またこうして会えたと気づいた時、私は嬉し過ぎたのを今でも覚えている。
「たーくんに本当にまた会えた。このペンダントのおかげなのかな‥‥?」
「なんで、すぐに言ってくれなかったの?」
「‥‥気づいてくれてるって、期待をしてたの。私はこんなにも覚えてたんだから、きっと‥‥って‥‥」
「そっか。‥‥覚えてなくてごめん‥‥」
申し訳なさそうな宗方くんを見て、私の方が申し訳なくなってきた。居なくなったのは私の方なのに‥‥。
「ううん。あの時、当然たーくんの前から居なくなってごめんね」
「それなんだけど、あの約束はいなくなることがわかってたからなの‥‥?」
「そうだよ‥‥。ごめんね。」
宗方くんからしたら、あんな約束をしておいて次の日に居なくなった。
裏切られた。なんて思ったりしたのかな‥‥。
「それでも‥‥言ってくれた方が良かったかも‥‥。」
「ごめん。でも出来るなら泣いてお別れなんて私はしたくなかったから」
ちょっとだけ怖い顔だった宗方くんは、いつもの優しい顔に戻った。
「昔の面影が全くないから、全然わかんなかったなあ僕は」
‥‥まぁ、それは猫を被ってるからなんて言えない‥‥。ここは女の子らしくだよね‥‥。
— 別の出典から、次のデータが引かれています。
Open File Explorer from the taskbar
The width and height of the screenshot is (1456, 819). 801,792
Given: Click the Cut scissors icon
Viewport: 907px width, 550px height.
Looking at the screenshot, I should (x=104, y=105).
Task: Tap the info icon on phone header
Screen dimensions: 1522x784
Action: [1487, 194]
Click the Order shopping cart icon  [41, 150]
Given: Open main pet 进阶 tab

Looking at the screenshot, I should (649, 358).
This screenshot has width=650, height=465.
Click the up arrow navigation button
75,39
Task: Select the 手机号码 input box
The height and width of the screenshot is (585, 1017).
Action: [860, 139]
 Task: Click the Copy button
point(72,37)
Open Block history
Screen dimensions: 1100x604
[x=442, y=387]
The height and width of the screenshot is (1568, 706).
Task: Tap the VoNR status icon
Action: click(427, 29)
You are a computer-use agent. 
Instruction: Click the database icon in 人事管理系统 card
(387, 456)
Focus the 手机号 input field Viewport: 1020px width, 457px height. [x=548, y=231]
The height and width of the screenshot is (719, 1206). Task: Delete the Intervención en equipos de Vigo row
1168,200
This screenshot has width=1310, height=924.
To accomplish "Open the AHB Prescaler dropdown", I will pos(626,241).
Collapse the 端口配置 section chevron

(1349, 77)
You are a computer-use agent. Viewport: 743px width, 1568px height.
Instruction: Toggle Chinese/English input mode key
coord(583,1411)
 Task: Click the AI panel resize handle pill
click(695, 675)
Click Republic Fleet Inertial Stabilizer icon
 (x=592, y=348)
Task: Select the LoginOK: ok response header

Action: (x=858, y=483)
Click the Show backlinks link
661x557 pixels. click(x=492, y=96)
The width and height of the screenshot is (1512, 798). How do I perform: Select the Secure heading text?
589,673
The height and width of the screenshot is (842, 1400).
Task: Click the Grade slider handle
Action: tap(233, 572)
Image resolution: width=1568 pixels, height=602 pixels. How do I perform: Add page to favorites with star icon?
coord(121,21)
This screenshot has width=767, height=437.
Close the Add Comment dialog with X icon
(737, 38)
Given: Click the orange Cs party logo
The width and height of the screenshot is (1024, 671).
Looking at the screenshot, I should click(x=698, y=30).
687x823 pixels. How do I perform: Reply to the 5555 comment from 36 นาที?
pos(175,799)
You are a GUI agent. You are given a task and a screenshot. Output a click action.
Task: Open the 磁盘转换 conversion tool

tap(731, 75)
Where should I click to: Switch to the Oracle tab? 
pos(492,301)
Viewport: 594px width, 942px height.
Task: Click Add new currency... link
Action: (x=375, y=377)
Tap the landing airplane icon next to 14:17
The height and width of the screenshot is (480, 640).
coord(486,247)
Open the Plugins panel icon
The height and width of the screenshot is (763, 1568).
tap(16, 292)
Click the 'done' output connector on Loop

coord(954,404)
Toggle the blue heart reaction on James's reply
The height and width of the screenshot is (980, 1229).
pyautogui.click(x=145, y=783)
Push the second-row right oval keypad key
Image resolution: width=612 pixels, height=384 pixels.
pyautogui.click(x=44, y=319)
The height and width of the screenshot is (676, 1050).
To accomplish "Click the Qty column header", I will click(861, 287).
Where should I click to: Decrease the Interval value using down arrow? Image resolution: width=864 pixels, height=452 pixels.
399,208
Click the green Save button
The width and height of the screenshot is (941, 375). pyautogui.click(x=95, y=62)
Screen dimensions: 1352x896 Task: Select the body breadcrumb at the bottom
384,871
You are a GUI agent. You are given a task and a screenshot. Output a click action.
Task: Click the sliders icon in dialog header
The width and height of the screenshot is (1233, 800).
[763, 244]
多分基本的に外にいる時以外の、つまり人に見られてる時以外の私は、昔と然程変わらないと思う。
「‥‥私も成長したんだよって、もう‥‥女の子なんだよって分かって欲しくて‥‥。覚えてなくても意識してもらいたくて‥‥」
私の持てる全てを出し、女の子らしく振舞って見た。クネクネとしたのは少しやりすぎたかもしれないけど‥‥。
でも宗方くんは優しい笑顔を向けてくれたから、これは成功なのでは? と私は思った
「改めて二階堂さん。これからもよろしくお願いします」
「うん! よろしくね。あと、あの約束はこれからも継続でいいよね?」
もはや彼に気持ちを隠そうとは私は思わない。もし、明後日を生きて迎えられたら、私はその時に告白をしたいと思ってる。
「え? うん!」
宗方くんも私の事を、結構良く思ってくれている気がする。
自惚れてるわけじゃないけど、私は結構可愛い方だと思うし‥‥。
冷めきったミートソーススパゲティを平らげ、しばらく何のたわいもない話をした後、そろそろ遅いので家に帰る事になった。
「宗方くん! 今日はありがとね。また明日!」
「僕の方こそ楽しかった。じゃあね!」
宗方くんは大きく手を振り、私の事をずっと見送ってくれていた。
私が死ぬのはおそらく明日だから、今日は何もないとは思いつつも私は周りを警戒する。その中でも特に自動車に警戒しながら、家に帰った。
ーーそうして何も起こることもなく、無事に家に着くことができた。